Dexmedetomidine Inhibits Ferroptosis by Regulating the SRY-Box Transcription Factor 9/Divalent Metal Transporter-1 Axis to Alleviate Cerebral Ischemia/Reperfusion Injury

Abstract

Cerebral ischemia/reperfusion injury (IRI) is pathologically associated with ferroptosis. Dexmedetomidine (Dex) exerts neuroprotective activity after cerebral IRI. Our work focused on probing the pharmacologic effect of Dex on ferroptosis during cerebral IRI and the mechanisms involved. Cerebral IRI models were established by oxygen–glucose deprivation/reoxygenation (OGD/R) and middle cerebral artery occlusion (MCAO). 2,3,5-Triphenyltetrazolium chloride (TTC) staining was utilized to detect cerebral infarct size and mNSS was performed to evaluate neurologic deficits. Brain pathologic changes were analyzed by HE staining.
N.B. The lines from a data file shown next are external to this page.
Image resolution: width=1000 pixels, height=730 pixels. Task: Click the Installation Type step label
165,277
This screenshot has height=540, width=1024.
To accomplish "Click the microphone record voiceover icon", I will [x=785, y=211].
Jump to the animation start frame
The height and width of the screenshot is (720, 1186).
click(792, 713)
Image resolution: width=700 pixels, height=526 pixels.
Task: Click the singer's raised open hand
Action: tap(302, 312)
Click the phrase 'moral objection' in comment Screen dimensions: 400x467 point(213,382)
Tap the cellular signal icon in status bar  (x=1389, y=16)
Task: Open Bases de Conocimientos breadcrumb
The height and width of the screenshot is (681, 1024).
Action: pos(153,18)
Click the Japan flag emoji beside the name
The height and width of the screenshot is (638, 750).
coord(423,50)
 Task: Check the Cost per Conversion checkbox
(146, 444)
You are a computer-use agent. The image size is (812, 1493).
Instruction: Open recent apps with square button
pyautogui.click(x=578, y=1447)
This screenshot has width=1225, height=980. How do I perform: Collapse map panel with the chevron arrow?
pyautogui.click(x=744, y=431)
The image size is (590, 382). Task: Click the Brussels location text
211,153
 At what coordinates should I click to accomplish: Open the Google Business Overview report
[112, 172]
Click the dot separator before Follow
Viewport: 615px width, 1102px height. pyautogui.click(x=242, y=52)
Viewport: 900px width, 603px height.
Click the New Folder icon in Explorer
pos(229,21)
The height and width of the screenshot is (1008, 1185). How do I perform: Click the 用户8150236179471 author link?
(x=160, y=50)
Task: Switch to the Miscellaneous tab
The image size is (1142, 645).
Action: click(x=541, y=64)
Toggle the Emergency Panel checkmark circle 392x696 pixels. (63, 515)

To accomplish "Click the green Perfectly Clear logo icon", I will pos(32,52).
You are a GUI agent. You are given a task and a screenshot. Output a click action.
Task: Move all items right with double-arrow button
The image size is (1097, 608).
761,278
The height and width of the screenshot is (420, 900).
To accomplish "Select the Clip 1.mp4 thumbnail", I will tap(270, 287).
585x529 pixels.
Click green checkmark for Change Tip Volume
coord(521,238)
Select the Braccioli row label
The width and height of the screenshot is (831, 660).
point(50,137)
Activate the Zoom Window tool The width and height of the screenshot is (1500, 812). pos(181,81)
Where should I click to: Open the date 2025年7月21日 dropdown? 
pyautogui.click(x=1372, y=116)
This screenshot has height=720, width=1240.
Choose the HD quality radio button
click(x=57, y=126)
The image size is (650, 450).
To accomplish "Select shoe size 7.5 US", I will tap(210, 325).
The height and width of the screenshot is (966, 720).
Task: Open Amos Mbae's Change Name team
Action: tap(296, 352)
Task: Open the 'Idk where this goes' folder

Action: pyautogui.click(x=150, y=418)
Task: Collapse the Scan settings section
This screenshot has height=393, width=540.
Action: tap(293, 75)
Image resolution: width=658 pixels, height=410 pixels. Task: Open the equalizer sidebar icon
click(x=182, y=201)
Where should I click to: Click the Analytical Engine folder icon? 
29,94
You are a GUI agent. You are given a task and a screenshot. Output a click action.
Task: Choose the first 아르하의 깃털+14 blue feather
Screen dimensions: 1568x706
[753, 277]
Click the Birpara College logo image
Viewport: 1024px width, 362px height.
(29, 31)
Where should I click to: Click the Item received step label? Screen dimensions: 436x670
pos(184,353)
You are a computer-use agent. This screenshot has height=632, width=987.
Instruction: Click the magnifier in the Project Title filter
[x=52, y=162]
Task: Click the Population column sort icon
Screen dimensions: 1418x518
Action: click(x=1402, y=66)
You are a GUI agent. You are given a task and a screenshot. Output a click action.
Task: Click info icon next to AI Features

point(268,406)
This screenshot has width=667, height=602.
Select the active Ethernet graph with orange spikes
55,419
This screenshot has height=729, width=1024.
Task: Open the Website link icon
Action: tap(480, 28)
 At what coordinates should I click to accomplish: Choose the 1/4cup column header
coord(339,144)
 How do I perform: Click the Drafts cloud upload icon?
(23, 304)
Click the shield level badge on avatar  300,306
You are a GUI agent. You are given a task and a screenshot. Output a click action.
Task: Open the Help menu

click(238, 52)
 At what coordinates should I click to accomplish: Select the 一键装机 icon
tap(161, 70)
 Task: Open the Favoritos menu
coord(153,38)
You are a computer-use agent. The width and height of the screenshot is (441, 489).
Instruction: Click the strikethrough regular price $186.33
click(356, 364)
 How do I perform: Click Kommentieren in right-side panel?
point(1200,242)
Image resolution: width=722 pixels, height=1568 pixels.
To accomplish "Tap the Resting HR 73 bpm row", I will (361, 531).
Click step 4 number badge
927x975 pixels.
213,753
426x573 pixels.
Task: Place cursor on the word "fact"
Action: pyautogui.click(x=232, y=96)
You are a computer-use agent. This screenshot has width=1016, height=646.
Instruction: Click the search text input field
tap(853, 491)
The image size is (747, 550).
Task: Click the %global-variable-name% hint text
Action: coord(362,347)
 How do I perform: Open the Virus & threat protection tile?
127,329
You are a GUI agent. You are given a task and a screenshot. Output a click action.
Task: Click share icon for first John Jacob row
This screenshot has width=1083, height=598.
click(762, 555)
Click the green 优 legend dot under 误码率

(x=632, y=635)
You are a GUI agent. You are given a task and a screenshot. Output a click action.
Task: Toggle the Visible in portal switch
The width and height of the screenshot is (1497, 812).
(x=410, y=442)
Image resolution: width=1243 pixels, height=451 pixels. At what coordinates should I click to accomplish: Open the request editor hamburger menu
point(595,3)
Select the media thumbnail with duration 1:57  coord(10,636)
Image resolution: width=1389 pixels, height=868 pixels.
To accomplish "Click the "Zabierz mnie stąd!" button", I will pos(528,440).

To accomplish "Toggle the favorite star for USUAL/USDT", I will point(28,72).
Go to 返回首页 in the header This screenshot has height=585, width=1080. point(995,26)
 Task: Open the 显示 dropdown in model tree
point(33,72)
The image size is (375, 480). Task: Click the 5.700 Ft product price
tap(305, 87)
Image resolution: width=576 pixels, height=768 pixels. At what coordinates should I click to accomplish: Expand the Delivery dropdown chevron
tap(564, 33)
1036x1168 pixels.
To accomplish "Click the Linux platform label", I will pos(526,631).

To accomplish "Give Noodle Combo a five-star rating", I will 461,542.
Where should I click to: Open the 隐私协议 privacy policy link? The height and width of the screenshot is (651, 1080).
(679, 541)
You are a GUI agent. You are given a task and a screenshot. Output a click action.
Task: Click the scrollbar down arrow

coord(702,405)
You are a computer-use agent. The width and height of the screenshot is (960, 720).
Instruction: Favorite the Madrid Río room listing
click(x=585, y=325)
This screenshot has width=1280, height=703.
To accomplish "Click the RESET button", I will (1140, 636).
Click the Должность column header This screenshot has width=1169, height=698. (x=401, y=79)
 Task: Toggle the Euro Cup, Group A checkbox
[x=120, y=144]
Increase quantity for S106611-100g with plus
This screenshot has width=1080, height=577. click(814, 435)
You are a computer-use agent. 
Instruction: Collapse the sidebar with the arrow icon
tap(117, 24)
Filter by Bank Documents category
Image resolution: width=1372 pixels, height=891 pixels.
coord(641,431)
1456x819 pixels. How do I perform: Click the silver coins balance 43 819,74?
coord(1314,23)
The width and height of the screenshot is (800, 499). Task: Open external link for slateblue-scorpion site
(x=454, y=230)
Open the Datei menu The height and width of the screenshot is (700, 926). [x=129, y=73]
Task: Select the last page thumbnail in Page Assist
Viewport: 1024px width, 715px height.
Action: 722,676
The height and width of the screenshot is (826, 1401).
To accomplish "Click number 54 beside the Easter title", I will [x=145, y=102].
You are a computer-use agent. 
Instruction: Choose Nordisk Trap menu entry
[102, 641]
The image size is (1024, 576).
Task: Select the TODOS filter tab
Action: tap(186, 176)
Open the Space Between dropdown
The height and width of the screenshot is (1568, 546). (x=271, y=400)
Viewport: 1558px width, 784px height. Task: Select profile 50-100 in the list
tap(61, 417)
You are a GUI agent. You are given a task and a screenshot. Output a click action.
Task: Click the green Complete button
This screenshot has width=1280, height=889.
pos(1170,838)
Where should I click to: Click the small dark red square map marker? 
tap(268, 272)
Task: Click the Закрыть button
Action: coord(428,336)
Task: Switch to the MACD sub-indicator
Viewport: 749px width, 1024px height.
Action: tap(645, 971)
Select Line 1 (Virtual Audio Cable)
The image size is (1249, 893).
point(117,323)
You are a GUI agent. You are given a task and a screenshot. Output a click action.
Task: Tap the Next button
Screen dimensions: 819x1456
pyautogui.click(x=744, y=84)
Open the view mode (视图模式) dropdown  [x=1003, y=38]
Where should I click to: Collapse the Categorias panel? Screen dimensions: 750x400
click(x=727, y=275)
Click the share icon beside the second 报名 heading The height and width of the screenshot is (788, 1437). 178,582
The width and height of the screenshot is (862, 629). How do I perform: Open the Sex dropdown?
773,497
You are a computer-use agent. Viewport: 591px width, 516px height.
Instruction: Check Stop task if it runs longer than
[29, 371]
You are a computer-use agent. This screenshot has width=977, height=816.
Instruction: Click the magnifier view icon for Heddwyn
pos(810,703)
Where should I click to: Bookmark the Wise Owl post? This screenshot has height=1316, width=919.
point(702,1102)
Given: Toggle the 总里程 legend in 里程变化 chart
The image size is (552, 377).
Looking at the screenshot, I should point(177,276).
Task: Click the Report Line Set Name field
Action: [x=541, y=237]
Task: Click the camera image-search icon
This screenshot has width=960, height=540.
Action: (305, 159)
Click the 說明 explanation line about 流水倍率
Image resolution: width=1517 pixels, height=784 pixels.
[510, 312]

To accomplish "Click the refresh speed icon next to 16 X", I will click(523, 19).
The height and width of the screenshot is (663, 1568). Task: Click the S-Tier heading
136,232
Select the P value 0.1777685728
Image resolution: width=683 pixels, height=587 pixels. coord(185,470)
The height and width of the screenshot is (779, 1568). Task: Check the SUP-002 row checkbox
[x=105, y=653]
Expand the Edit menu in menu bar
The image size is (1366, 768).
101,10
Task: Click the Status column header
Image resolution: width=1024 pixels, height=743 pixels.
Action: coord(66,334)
Lipid peroxidation level was detected by C11-BODIPY staining, and Fe²⁺ and MDA levels were measured using the kits. Cell vitality was examined by CCK-8 assay. Dual-luciferase reporter and ChIP assays were adopted to determine the interaction between SOX9 and DMT1 promoter. Dex ameliorated ferroptosis and neuronal death induced by MCAO and OGD/R. SOX9 upregulation abolished the inhibitory effect of Dex on OGD/R-induced ferroptosis and neuronal death in SH-SY5Y cells. Our further trials showed that SOX9 transcriptionally activated DMT1 expression. As expected, DMT1 overexpression prevented Dex-induced decrease in ferroptosis and neuronal death in OGD/R-treated SH-SY5Y cells. Dex inhibited ferroptosis to exert neuroprotection effects on cerebral IRI by inactivating the SOX9/DMT1 axis.